The first – and most annoying – problem is that each time TNT comes back from a commercial break they give you about 2 seconds of the film and then they go back to commercials. Someone screwed something up in the control room or with the automatic commercial settings or something. So not only do you miss about a minute or two of the movie at the end of each commercial break, you’re subject to more commercials!
And the second problem is that if today’s programming reflects what “limited commercial interruptions” means in the current cable television market then this market is in trouble. While I appreciate the effort of the folks at TNT to put on a day’s worth of programming that I enjoy, there certainly did not seem to be less commercials than any other day. Perhaps limited interruptions means that while there are less commercial breaks, the breaks are longer than normal. Maybe it’s a matter of semantics.
All I know is that I expected less commercials and not to have a few seconds of the film only to be thrown back into the commercials again!
Jacob Spades says
Yeah, I noticed that problem, too. I’ve also noticed it with the radio down here. There are a couple stations that promote “50 minutes of music” or “fewer commercial breaks than the other guys”, but they pull the same shenanigans. They give you about 35 minutes of nonstop music, then pause for about 2 minutes to give a few commercials, and then it’s back to the music. However, at about 10 til the top of the hour, they will make up for it and play nearly 8 minutes of nonstop commercials. You gotta believe they lose nearly all of their listening audience. Who really wants to sit through that?
Joe says
Right – they swindle you into listening to the commercials. It’s like the problem that I have with The Howard Stern Show and their 15 minute non-show content breaks. I call them “non-show content breaks” because they give you a 2-minute lead out with some prank phone call, a 4 or 5-minute Howard 100 News update, 5-minutes of commercials, and then 3 or 4-minutes of a musical/prank phone call lead-in before you get back to the show.
For a service that you pay for, that’s ridiculous.
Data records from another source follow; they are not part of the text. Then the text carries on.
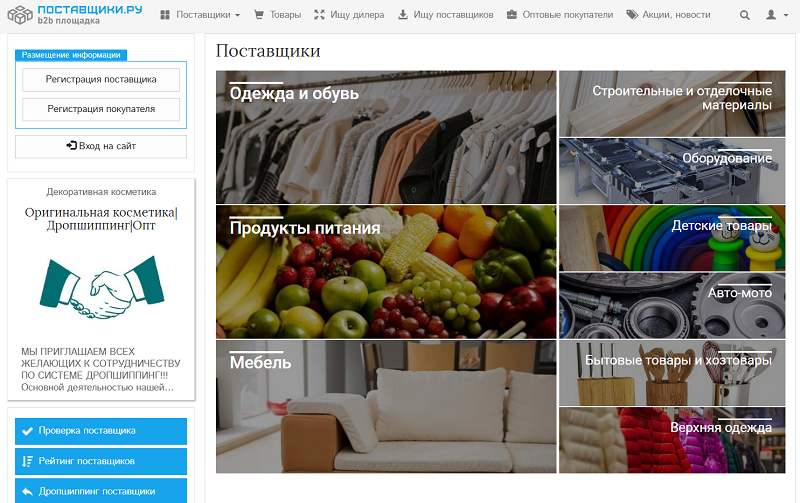Open the Авто-мото category tile
Image resolution: width=800 pixels, height=503 pixels.
click(672, 306)
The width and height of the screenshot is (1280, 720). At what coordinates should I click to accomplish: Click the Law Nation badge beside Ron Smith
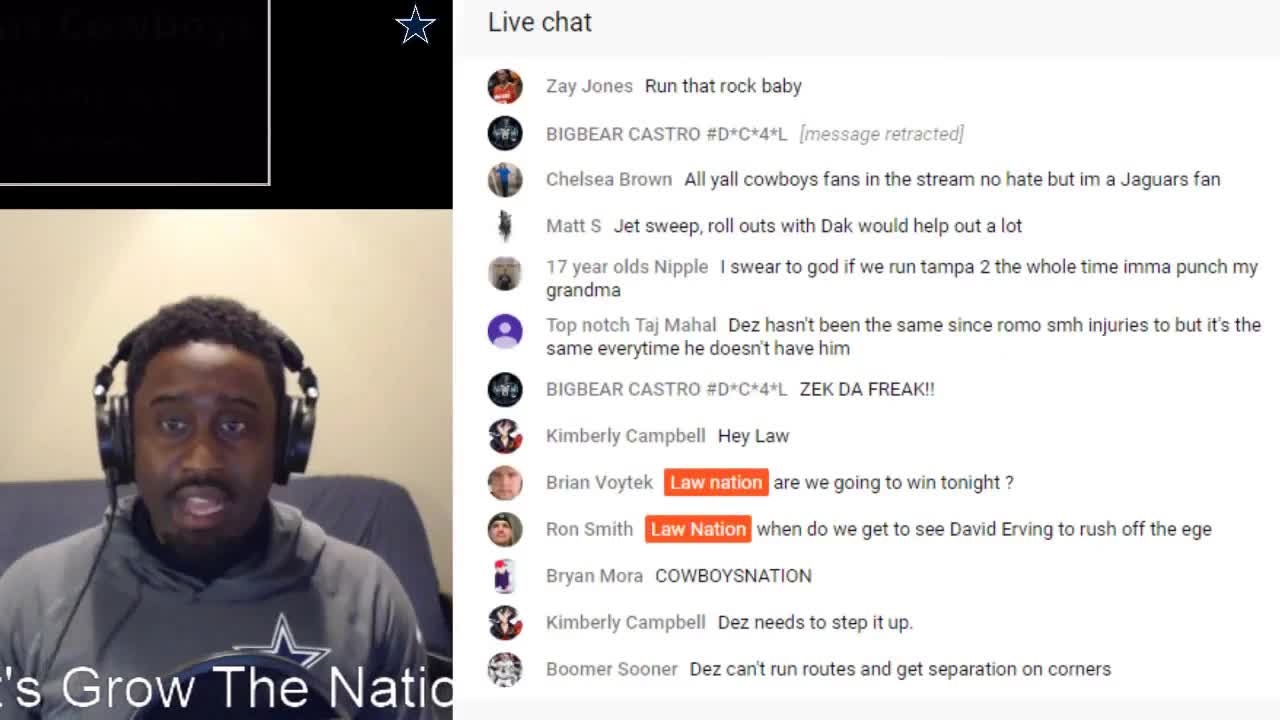[698, 529]
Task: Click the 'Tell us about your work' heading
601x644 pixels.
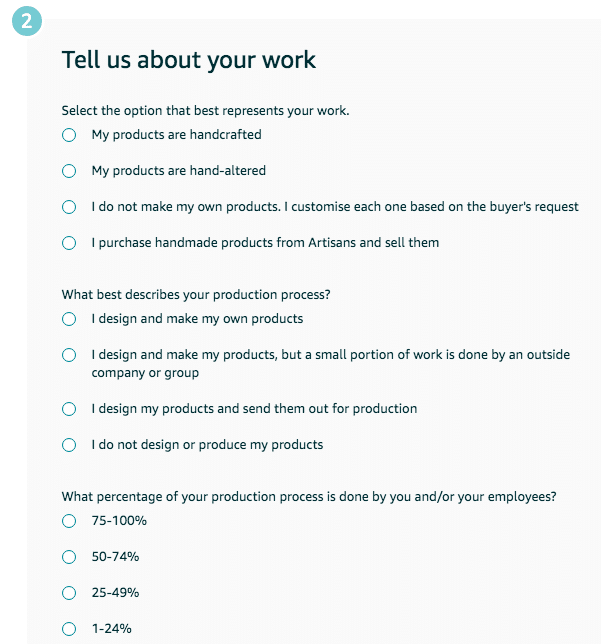Action: click(x=189, y=60)
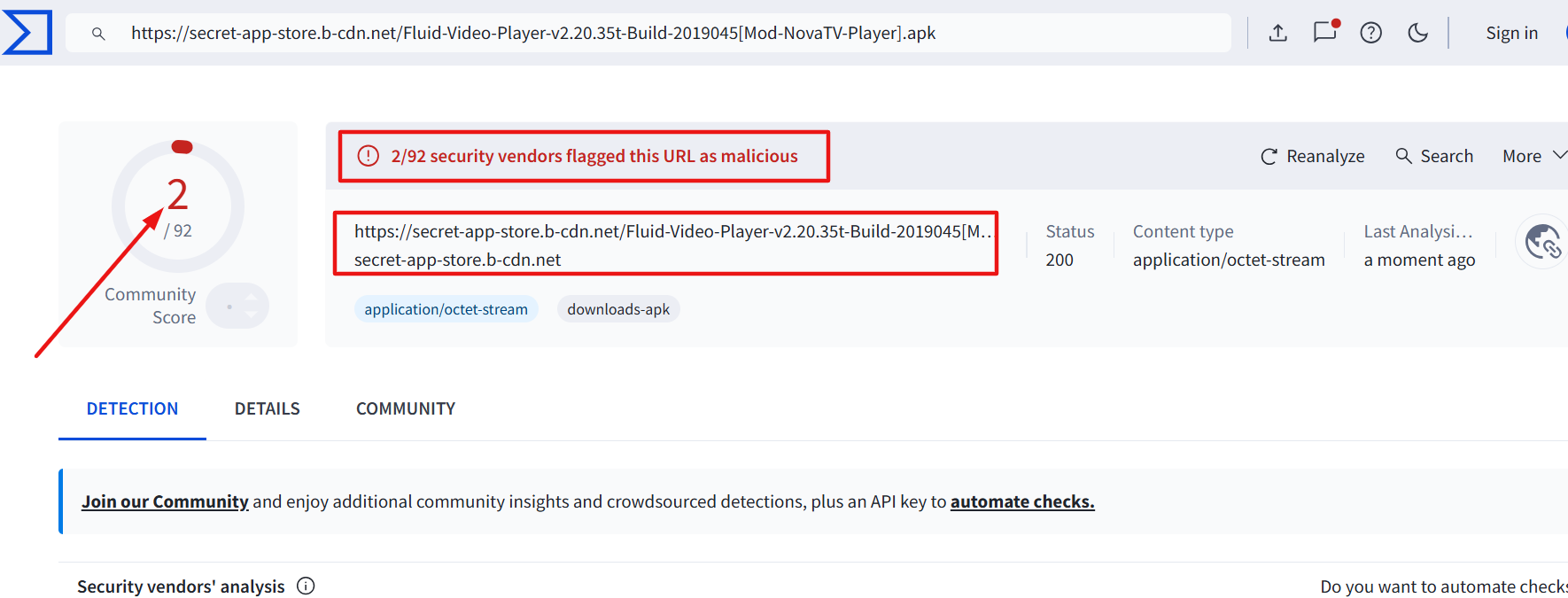Image resolution: width=1568 pixels, height=598 pixels.
Task: Vote down the community score arrow
Action: click(252, 315)
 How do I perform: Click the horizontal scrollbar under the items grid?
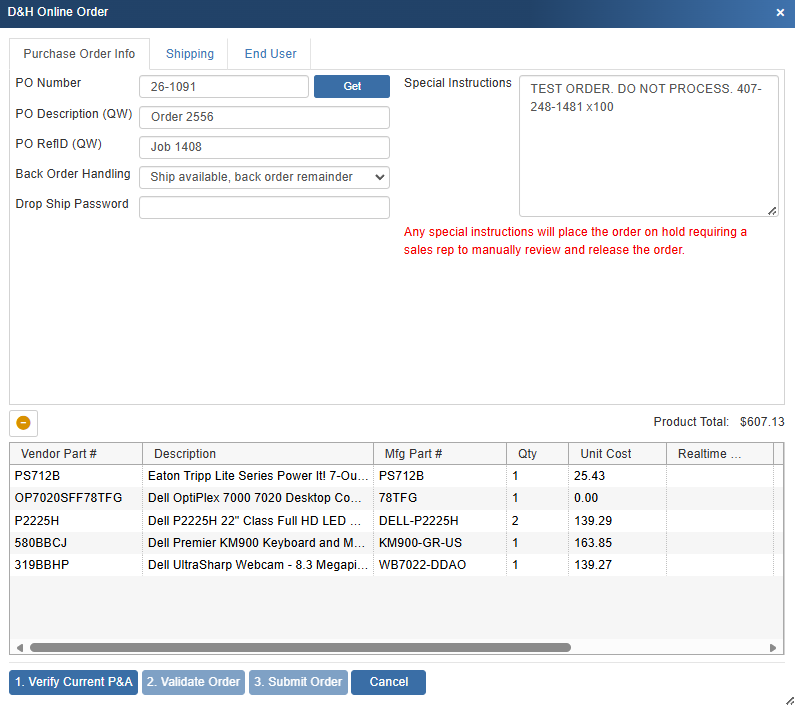(x=300, y=648)
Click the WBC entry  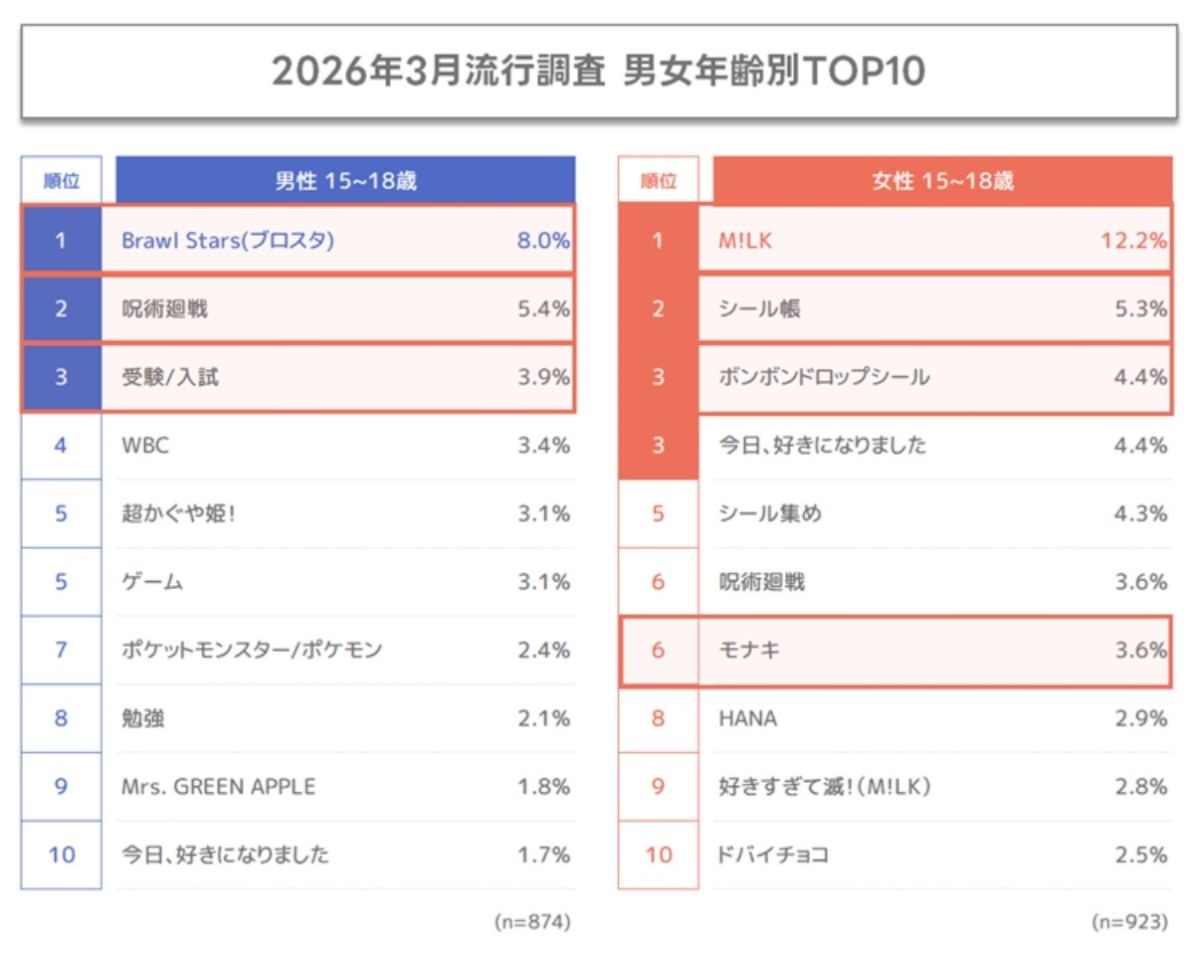pos(145,445)
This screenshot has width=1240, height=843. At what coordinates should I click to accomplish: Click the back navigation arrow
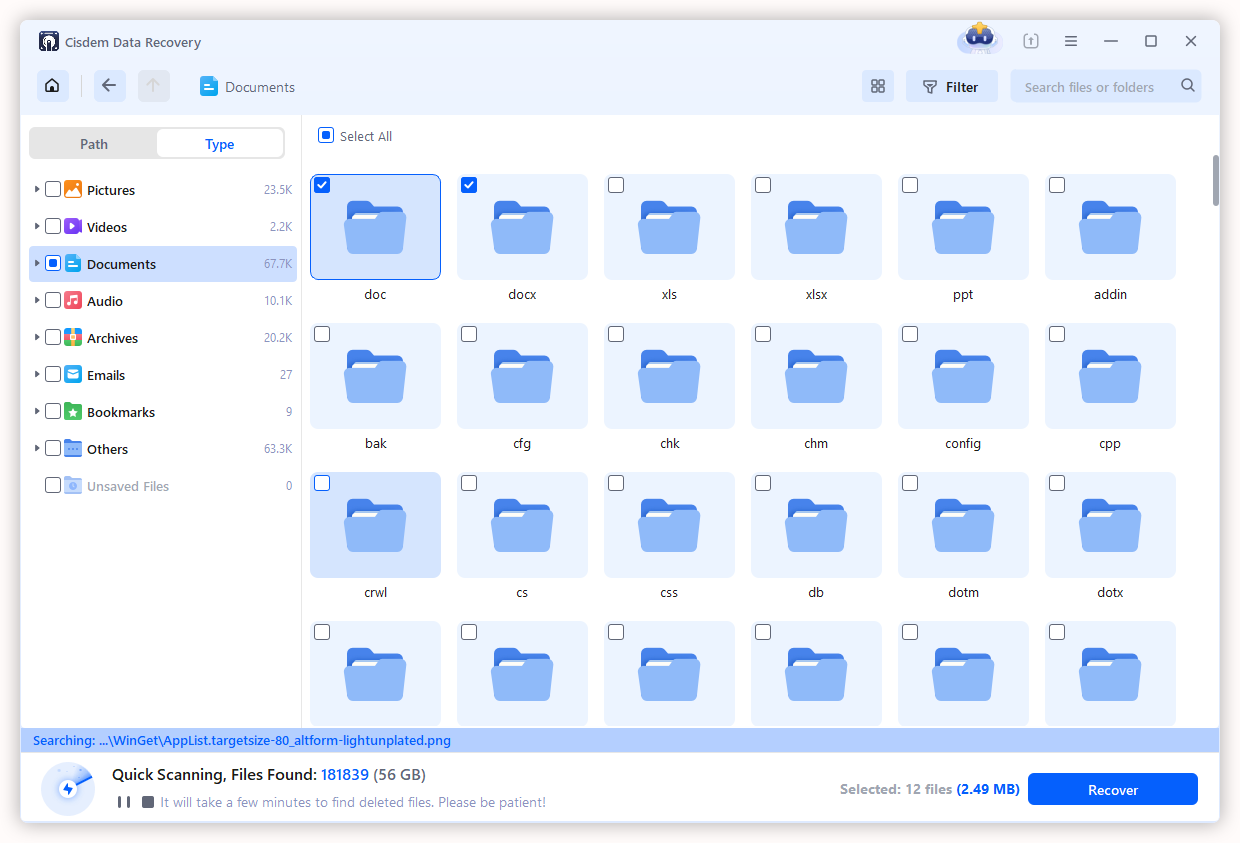[110, 86]
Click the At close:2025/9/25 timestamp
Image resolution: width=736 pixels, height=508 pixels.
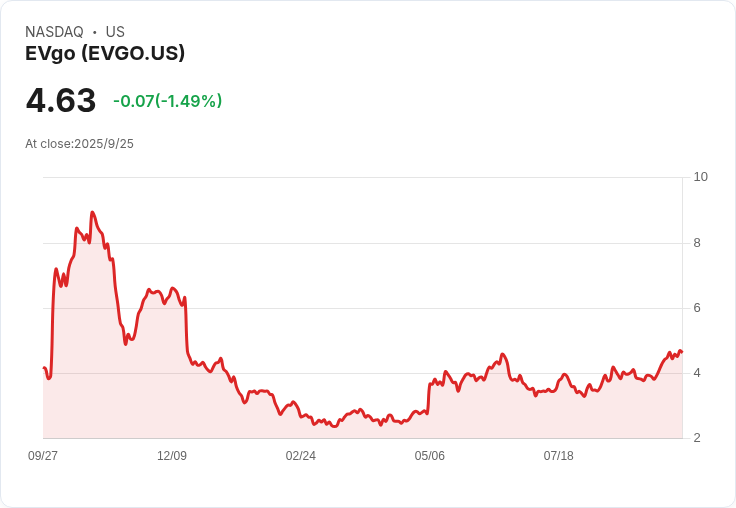tap(79, 144)
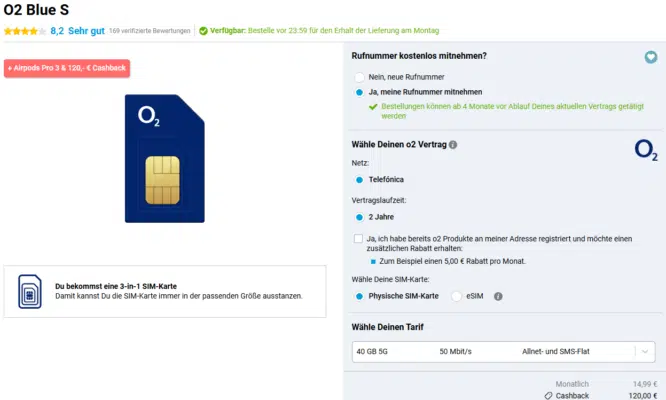Click the o2 logo in contract section
This screenshot has width=666, height=400.
tap(646, 151)
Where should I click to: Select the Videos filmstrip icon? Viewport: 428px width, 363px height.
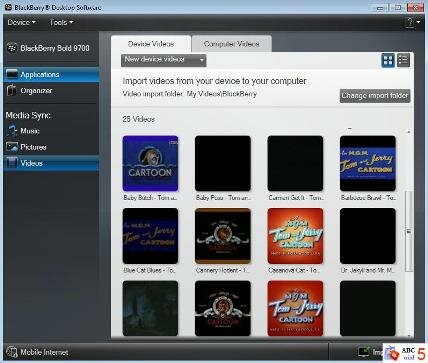pos(12,163)
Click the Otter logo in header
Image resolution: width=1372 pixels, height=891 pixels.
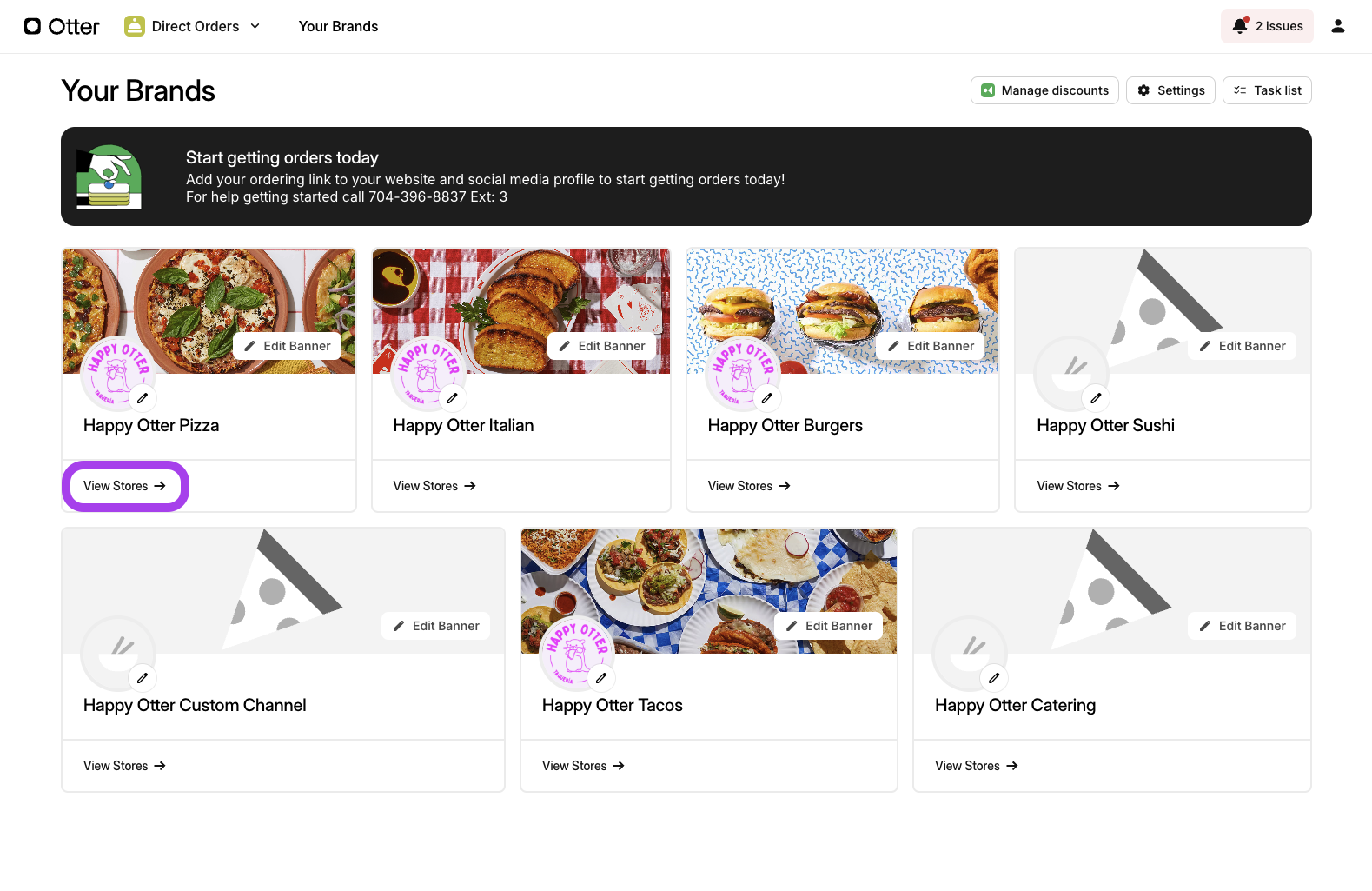click(x=62, y=26)
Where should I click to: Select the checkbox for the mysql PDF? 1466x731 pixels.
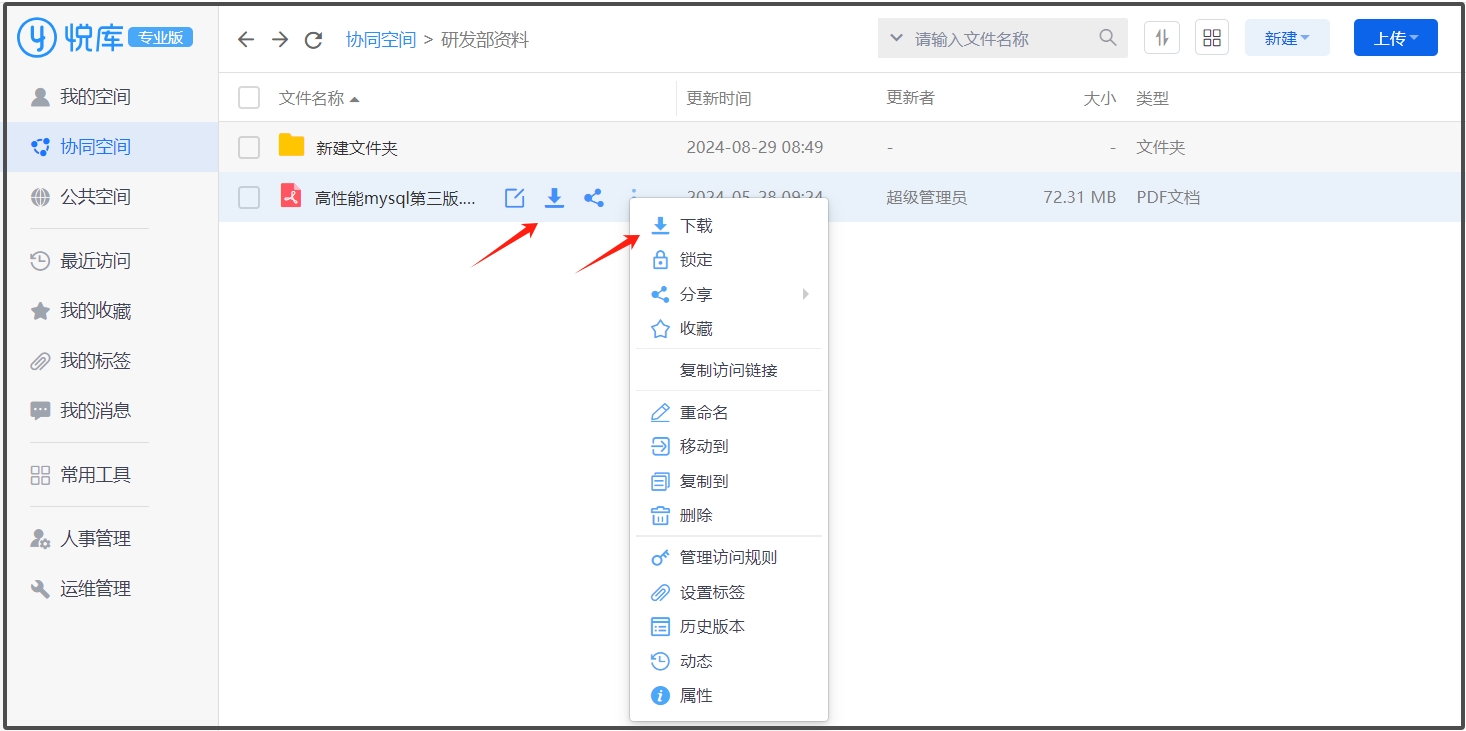(249, 198)
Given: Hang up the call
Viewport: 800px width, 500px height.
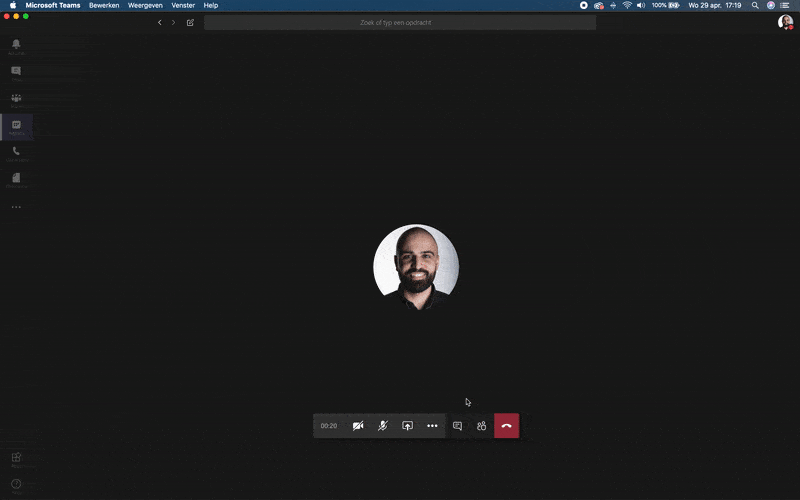Looking at the screenshot, I should click(x=506, y=426).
I had a professor one time who told the class that he called his cable company and asked them to turn off the commercials. The woman on the phone was like, “Huh?” And he explained that he’s paying a lot of money each month for the cable channels so he does not need to be advertised to via the commercials…please turn them off. The cable company didn’t know how to respond!
Jacob Spades says
HAHAHA! I think I may try that!
Richard Soderberg says
Here in Silicon Valley they broadcast it on Comcast with commercials three times an hour, but none of the “few seconds” stuff described above. There was a good 20 minutes of part 2 that had bad encoding (staticky audio). I don’t think we would have tolerated watching it had they done such commercials.